There are connecting tunnels every 325m and, in the central section, the running tunnels will also feature a complex of side tunnels and smaller vent and ventilation bores, designed to carry away heat and smoke in a disaster.

Because of these safety needs both main drives will be completed in time for the intended 2006 running date, even though a 14km length of the western tunnel will remain without rails or signals. Northbound trains will use a crossover at the Ferden mid-point to switch into single-track operation.

Peter Teuscher, client BLS AlpTransit‘s project director, explains: “The reason is, of course, financing.” He hopes that the second stage can go ahead quite rapidly, and equally, that a western branch connection at the southern end, now being used as an access drive, will also be fitted out.

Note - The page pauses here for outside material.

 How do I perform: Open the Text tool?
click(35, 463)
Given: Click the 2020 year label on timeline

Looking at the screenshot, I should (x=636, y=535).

Despite the phasing of the project it is still too big for a single drive. “It took 10 years to complete the high tunnel, and even with modern technology we would need too long without intermediate attacks,” says Teuscher.

Lötschberg is split into four main contracts, therefore, as well as several other laregscale preparation works. The first to be awarded in February this year was the more northern Mitholz section, which involves two 8.7km drives southwards, and one 7.4km north. The SFr533M Satco Mitholz joint venture brought together Swiss firms Rothpletz, Lienhard and Walo Bertschinger with France’s Dumez, Austria’s Ilbau and Sweden’s Skanska International.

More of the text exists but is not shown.